The half-finished sandwich panels are then turned 180° about their horizontal axis, e.g., by means of vacuum lifting devices (Figure 6) . Thereafter, the half-finished sandwich panels are conducted towards a further outer layer 3 which is also in a liquid or plastic state on a conveyor belt. The setting and cutting steps are repeated in the same way as described above. The result is finished sandwich panels in accordance with those described above.

The method of production is highly economical both in terms of the number of process steps and material consumption. There is no need for any adhesive, and both the adhesive consumption and process steps this would have involved are thus omitted from production. By virtue of the fact that the outer layer is attached directly to the core layer, there is no danger of the core layer and the outer layer becoming detached from one another in the same way as if they had been glued together. The sandwich panel will therefore be highly reliable in use and will be capable of withstanding greater stress than similar panels where the outer layer is glued to the core layer.

A desired number of sandwich panels can be assembled side edge to side edge with the aid of the profiles described in Norwegian Patent Application No. P930533, thereby forming a wall in a building structure. Openings can be cut as desired at chosen points in the wall of the sandwich panel 1 for

windows and doors respectively, wherein there may be mounted respectively window frames and door frames for windows and doors.

By using the sandwich panels described above, one can in a fast and simple manner produce building structures which will be highly resistant to both impact stress and tremors, and will largely maintain their form during intense mechanical stress produced by earthquakes and wind stress respectively, and also to a certain extent stress caused by landslides.

The sandwich panels described above can be packed in transportable units, together with the window and door structures required, to be transported to disaster areas for the rapid erection of both temporary and permanent buildings.

The sandwich panels according to the invention will also be highly suited for taking on expeditions to, e.g., the polar regions where buildings are to be erected for staff and equipment.

The invention may thus be used under extremely different conditions such as under both arctic and tropical conditions. The strength and the insulating properties can be controlled by means of the thickness of the outer layer 3 and the net weight of the mineral wool board, and also because the thickness of the mineral wool board will determine the heat insulating power of the sandwich panel.

Figure 11 illustrates an example of a profile 10 especially designed for joining sandwich elements 1 together to form a building structure.
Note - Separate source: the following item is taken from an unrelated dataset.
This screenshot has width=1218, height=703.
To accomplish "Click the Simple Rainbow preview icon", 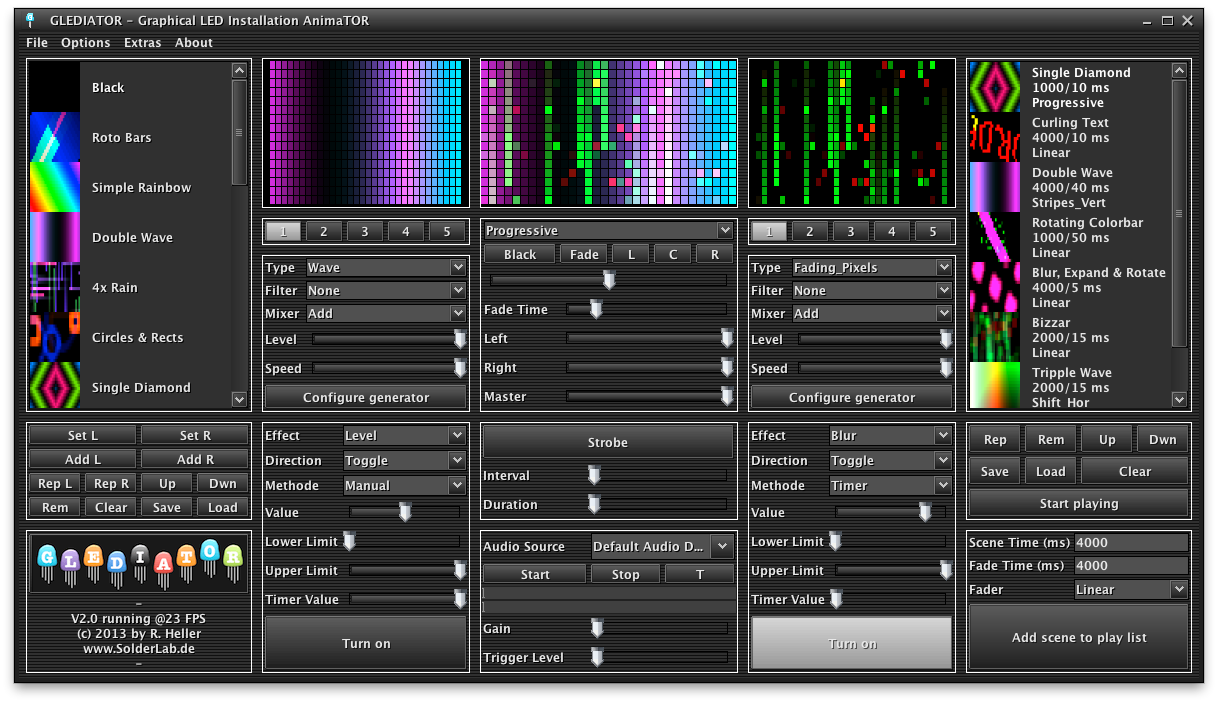I will click(54, 187).
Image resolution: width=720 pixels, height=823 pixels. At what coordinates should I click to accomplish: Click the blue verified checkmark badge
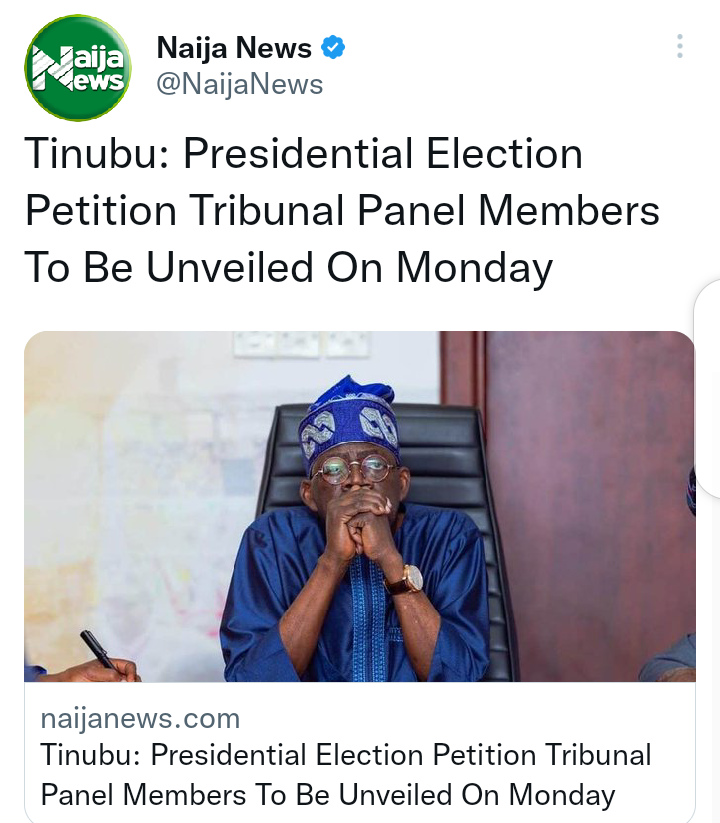pyautogui.click(x=333, y=48)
The profile 10 is mounted on the end edge of the sandwich panel by means of, e.g., a suitable bonding agent, or optionally by means of assembly with the outer layers at the same time as the core layer member is joined thereto. On the outward facing surface 11 thereof contours are made which form guides and locking devices, and also allow

for the injection of a bonding agent.

During the joining process, guiding is facilitated by means of a groove 12 and spring 13. When the profiles are joined together, these can be locked to each other in that a locking batten 14 is driven into a dovetail slot 15. Should a more solid and permanent connection be required, a bonding agent can be injected into channels 16 in that a flexible tube (not illustrated) for feeding bonding agent is inserted into the channels 16. The locking batten 14 leaves a space 17 in the dovetail slot 15. A bonding agent may also optionally be injected herein.